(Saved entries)
● ● ●

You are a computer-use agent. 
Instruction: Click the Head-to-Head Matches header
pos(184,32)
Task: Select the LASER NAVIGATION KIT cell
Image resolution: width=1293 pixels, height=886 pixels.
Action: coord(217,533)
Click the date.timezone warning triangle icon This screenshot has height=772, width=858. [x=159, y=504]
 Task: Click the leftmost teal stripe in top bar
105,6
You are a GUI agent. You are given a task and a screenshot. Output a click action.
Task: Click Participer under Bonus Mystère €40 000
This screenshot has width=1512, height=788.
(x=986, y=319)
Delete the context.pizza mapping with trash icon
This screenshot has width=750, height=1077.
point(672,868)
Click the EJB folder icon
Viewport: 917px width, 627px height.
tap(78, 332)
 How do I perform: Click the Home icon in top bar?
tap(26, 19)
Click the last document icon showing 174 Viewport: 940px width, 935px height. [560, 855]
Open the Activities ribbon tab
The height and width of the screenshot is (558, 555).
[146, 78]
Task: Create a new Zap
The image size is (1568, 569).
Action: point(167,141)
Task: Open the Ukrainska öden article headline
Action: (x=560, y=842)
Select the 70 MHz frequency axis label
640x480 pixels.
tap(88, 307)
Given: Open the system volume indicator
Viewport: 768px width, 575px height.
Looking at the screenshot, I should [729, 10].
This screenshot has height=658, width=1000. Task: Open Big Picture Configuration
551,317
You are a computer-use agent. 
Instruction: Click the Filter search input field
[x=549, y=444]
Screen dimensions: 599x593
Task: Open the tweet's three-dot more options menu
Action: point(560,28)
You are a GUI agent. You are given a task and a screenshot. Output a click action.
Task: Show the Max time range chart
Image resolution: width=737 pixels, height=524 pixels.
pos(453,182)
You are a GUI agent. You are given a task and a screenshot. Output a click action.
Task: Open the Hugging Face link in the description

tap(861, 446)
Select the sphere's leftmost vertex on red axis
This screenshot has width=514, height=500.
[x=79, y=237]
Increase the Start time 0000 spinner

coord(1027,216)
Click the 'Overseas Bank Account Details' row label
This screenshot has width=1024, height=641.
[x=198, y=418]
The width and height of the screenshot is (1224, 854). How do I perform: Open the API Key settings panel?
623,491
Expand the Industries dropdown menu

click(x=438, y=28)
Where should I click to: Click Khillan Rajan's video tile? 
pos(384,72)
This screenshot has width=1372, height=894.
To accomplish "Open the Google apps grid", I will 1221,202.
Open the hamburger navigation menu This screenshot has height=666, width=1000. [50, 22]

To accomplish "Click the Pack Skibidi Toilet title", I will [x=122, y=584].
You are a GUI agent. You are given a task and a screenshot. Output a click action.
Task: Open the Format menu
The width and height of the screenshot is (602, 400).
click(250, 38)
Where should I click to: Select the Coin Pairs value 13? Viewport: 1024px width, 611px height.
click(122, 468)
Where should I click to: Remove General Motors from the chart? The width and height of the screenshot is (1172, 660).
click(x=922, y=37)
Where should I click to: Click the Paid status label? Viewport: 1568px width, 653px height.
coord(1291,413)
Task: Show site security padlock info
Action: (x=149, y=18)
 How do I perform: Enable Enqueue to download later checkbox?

● ● ●

#### [Exercise instructions]
The lines above should be printed again, exactly as they are.

#### [Reply]
You are a computer-use agent. 
Instruction: Click the Head-to-Head Matches header
pos(184,32)
Task: Select the LASER NAVIGATION KIT cell
Image resolution: width=1293 pixels, height=886 pixels.
Action: coord(217,533)
Click the date.timezone warning triangle icon This screenshot has height=772, width=858. [x=159, y=504]
 Task: Click the leftmost teal stripe in top bar
105,6
You are a GUI agent. You are given a task and a screenshot. Output a click action.
Task: Click Participer under Bonus Mystère €40 000
This screenshot has width=1512, height=788.
(x=986, y=319)
Delete the context.pizza mapping with trash icon
This screenshot has width=750, height=1077.
point(672,868)
Click the EJB folder icon
Viewport: 917px width, 627px height.
tap(78, 332)
 How do I perform: Click the Home icon in top bar?
tap(26, 19)
Click the last document icon showing 174 Viewport: 940px width, 935px height. [560, 855]
Open the Activities ribbon tab
The height and width of the screenshot is (558, 555).
[146, 78]
Task: Create a new Zap
The image size is (1568, 569).
Action: point(167,141)
Task: Open the Ukrainska öden article headline
Action: (x=560, y=842)
Select the 70 MHz frequency axis label
640x480 pixels.
tap(88, 307)
Given: Open the system volume indicator
Viewport: 768px width, 575px height.
Looking at the screenshot, I should [729, 10].
This screenshot has height=658, width=1000. Task: Open Big Picture Configuration
551,317
You are a computer-use agent. 
Instruction: Click the Filter search input field
[x=549, y=444]
Screen dimensions: 599x593
Task: Open the tweet's three-dot more options menu
Action: point(560,28)
You are a GUI agent. You are given a task and a screenshot. Output a click action.
Task: Show the Max time range chart
Image resolution: width=737 pixels, height=524 pixels.
pos(453,182)
You are a GUI agent. You are given a task and a screenshot. Output a click action.
Task: Open the Hugging Face link in the description

tap(861, 446)
Select the sphere's leftmost vertex on red axis
This screenshot has width=514, height=500.
[x=79, y=237]
Increase the Start time 0000 spinner

coord(1027,216)
Click the 'Overseas Bank Account Details' row label
This screenshot has width=1024, height=641.
[x=198, y=418]
The width and height of the screenshot is (1224, 854). How do I perform: Open the API Key settings panel?
623,491
Expand the Industries dropdown menu

click(x=438, y=28)
Where should I click to: Click Khillan Rajan's video tile? 
pos(384,72)
This screenshot has width=1372, height=894.
To accomplish "Open the Google apps grid", I will 1221,202.
Open the hamburger navigation menu This screenshot has height=666, width=1000. [50, 22]

To accomplish "Click the Pack Skibidi Toilet title", I will [x=122, y=584].
You are a GUI agent. You are given a task and a screenshot. Output a click action.
Task: Open the Format menu
The width and height of the screenshot is (602, 400).
click(250, 38)
Where should I click to: Select the Coin Pairs value 13? Viewport: 1024px width, 611px height.
click(122, 468)
Where should I click to: Remove General Motors from the chart? The width and height of the screenshot is (1172, 660).
click(x=922, y=37)
Where should I click to: Click the Paid status label? Viewport: 1568px width, 653px height.
coord(1291,413)
Task: Show site security padlock info
Action: (x=149, y=18)
 How do I perform: Enable Enqueue to download later checkbox?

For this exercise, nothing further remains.